● Saved entries:

======

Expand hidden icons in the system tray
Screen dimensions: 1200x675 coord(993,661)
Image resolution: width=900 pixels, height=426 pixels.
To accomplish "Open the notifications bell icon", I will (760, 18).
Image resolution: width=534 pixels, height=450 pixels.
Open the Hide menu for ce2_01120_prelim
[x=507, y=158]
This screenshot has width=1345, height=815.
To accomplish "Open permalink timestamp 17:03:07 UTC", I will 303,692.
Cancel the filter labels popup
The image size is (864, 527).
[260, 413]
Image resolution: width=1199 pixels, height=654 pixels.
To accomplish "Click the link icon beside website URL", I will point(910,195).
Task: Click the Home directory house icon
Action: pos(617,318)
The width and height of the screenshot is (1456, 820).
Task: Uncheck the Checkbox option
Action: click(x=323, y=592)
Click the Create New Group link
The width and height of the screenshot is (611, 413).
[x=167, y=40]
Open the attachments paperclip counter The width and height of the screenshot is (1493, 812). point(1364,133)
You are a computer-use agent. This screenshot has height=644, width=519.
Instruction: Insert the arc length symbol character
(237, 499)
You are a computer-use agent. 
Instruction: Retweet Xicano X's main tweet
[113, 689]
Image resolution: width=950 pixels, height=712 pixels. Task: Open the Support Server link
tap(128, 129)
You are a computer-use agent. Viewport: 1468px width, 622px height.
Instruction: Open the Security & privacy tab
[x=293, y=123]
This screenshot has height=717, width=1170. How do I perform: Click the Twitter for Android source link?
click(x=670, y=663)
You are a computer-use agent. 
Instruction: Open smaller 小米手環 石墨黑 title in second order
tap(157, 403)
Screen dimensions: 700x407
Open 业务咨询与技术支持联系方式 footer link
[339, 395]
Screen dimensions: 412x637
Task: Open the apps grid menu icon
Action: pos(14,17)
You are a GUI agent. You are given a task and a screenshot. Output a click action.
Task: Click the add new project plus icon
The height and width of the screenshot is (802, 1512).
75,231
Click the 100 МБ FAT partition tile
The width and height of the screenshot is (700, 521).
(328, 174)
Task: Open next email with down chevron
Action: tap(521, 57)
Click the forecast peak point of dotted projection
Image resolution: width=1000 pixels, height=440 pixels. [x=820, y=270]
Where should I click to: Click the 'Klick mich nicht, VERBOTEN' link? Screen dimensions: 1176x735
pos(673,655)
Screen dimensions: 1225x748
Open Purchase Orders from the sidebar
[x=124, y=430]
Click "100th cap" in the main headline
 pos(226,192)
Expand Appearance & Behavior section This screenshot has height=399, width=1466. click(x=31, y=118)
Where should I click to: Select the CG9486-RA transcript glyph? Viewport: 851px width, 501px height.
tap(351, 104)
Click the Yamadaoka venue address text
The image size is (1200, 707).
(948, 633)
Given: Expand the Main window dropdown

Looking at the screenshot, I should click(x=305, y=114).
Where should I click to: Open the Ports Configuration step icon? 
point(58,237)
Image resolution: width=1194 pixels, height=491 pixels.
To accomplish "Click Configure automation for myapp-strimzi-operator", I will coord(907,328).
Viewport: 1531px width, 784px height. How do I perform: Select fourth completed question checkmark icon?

======

● Task instructions: Once the line with "the main headline" has been found in the records above, retype it and every line after it exactly, and include nothing else.

● Completed exercise:
Click "100th cap" in the main headline
 pos(226,192)
Expand Appearance & Behavior section This screenshot has height=399, width=1466. click(x=31, y=118)
Where should I click to: Select the CG9486-RA transcript glyph? Viewport: 851px width, 501px height.
tap(351, 104)
Click the Yamadaoka venue address text
The image size is (1200, 707).
(948, 633)
Given: Expand the Main window dropdown

Looking at the screenshot, I should click(x=305, y=114).
Where should I click to: Open the Ports Configuration step icon? 
point(58,237)
Image resolution: width=1194 pixels, height=491 pixels.
To accomplish "Click Configure automation for myapp-strimzi-operator", I will coord(907,328).
Viewport: 1531px width, 784px height. How do I perform: Select fourth completed question checkmark icon?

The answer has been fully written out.